— Begin EXCERPTED PASSAGE —
Here's the generation that never saw CRT (Trinitron particularly) displays..
A few days ago I bought a convertible 2-1 tablet-PC with one of these OLED screens, which I already know from many smartphone models. As maybe many of you know, the benefit of those screens is the zero lighting with blacks.
With the help of NewDark it is no problem to run Thief 2 on this Windows 10 tablet. And then after the menu the game started, I was so surprised. The dark scenes are so deep that I thought I feeled myself in a dark room. It was just... unbelievable
The disadvantage is the small screen size of 12", but maybe someday bigger monitors are affordable
Here's the generation that never saw CRT (Trinitron particularly) displays..
I've also thought about picking up a crt front projector, but you really need a top of the line one to get a good all around image.
I've tried the picopro laser projector as well, excellent black levels, but horrible color banding and very low res, not 720p at all.
— End EXCERPTED PASSAGE —
• WHAT TO DO:
A. Print the thread on OLED displays from "With the help" down to "all around image.".
B. In the thread on OLED displays, which game did the writer run on the Windows 10 tablet with the help of NewDark?
C. Write the next part of the thread on OLED displays, starting after its last sentence.
The entries after this point come from a separate source.
— Begin SUPPLIED ENTRIES —
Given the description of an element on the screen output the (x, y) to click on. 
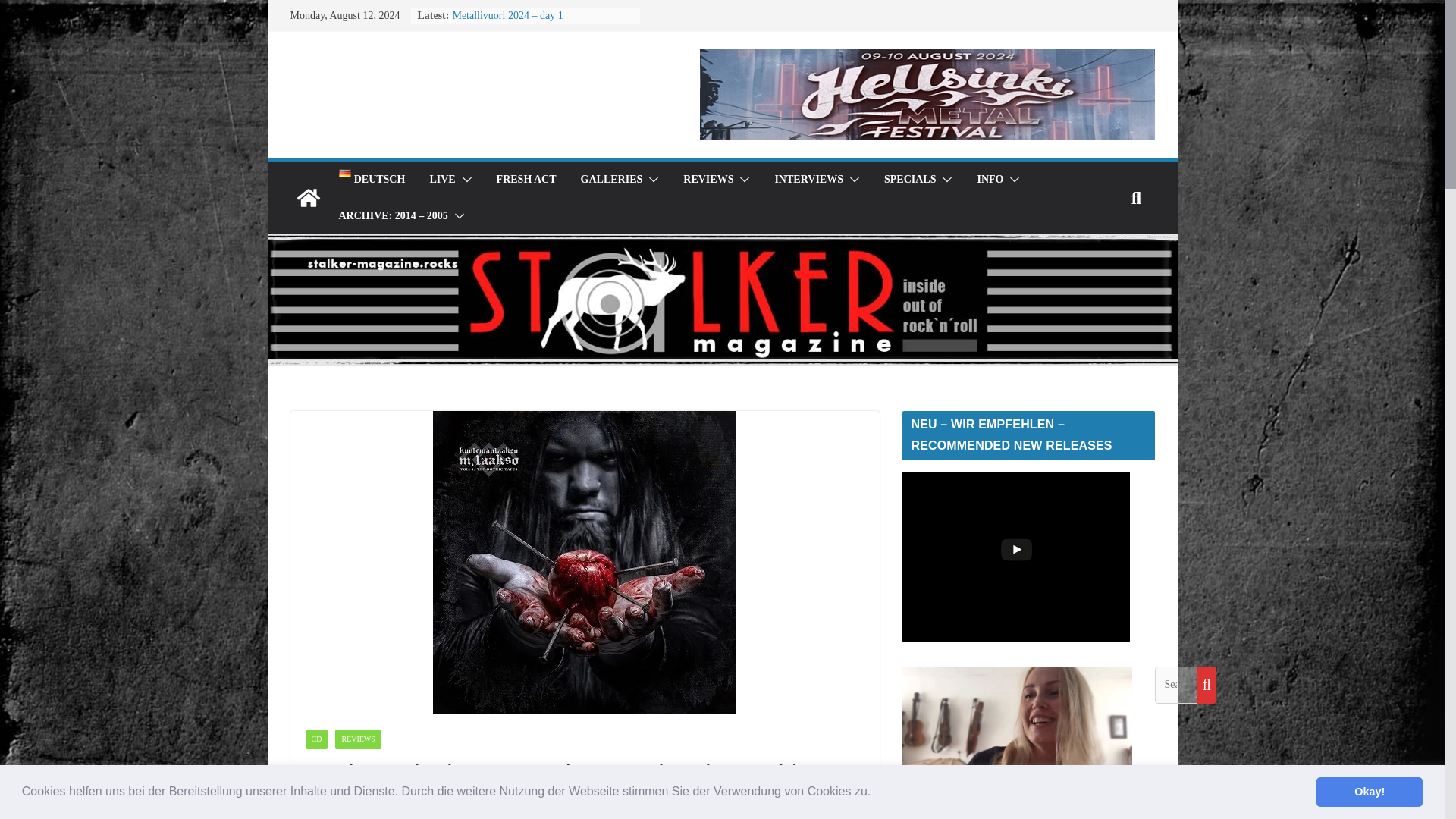
REVIEWS (707, 179)
Okay! (1369, 791)
GALLERIES (611, 179)
DEUTSCH (370, 179)
LIVE (441, 179)
INTERVIEWS (808, 179)
FRESH ACT (526, 179)
Stalker Magazine (307, 197)
SPECIALS (909, 179)
Stalker Magazine (721, 244)
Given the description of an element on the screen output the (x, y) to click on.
— End SUPPLIED ENTRIES —
• OUTPUTS FOR THE TASKS:
A.
With the help of NewDark it is no problem to run Thief 2 on this Windows 10 tablet. And then after the menu the game started, I was so surprised. The dark scenes are so deep that I thought I feeled myself in a dark room. It was just... unbelievable
The disadvantage is the small screen size of 12", but maybe someday bigger monitors are affordable
Here's the generation that never saw CRT (Trinitron particularly) displays..
I've also thought about picking up a crt front projector, but you really need a top of the line one to get a good all around image.

B. Thief 2

C.
The problem with comparing Crt with Oled monitors, is there is really no comparison, Crts have horrible ansi/fine detail contrast, while Oled does pretty much everything exceptionally well.
On the bright side, LG oled monitors are getting cheaper these days, you can probably find a first gen curved 1080p for 1500$ or less if you look around, the LG B6 4k Oled wasn't much more expensive on Black Friday. The other downside to Oled is Burnin, a particular concern when spending 1500$ for a computer monitor.
You might try tracking down a late gen Used Panasonic Plasma or Pioneer Kuro as well, not perfect black but not too far off, some dim bias lighting would close the gap. You would still need to worry about burnin but at least you'd be spending far less money.
Any Lcd with a large number of local dimming zones is a contender, check out the 2016 Vizio P series.
Computer monitors in general are going to suck, they are all Lcd and none of them incorporate local dimming back lights. If you want a good image you need to move up in size to at least 42", ideally 50+, though any overly thin lcd with edgelit backlighting is still to be avoided, particularly in larger sizes.
If you are really adventurous, consider picking up the Vive/Oculus/Razer Osvr and a copy of Vorpx. I've only tried Thief Gold on the Oculus Dk2, and it was still quite an experience. All of the Vr headsets mentioned above incorporate Oled screens.
Last edited by mikjames; 19th Dec 2016 at 14:23.
@mikjames: That is very informative. Many thank you. Let's what will happen in the next months and years.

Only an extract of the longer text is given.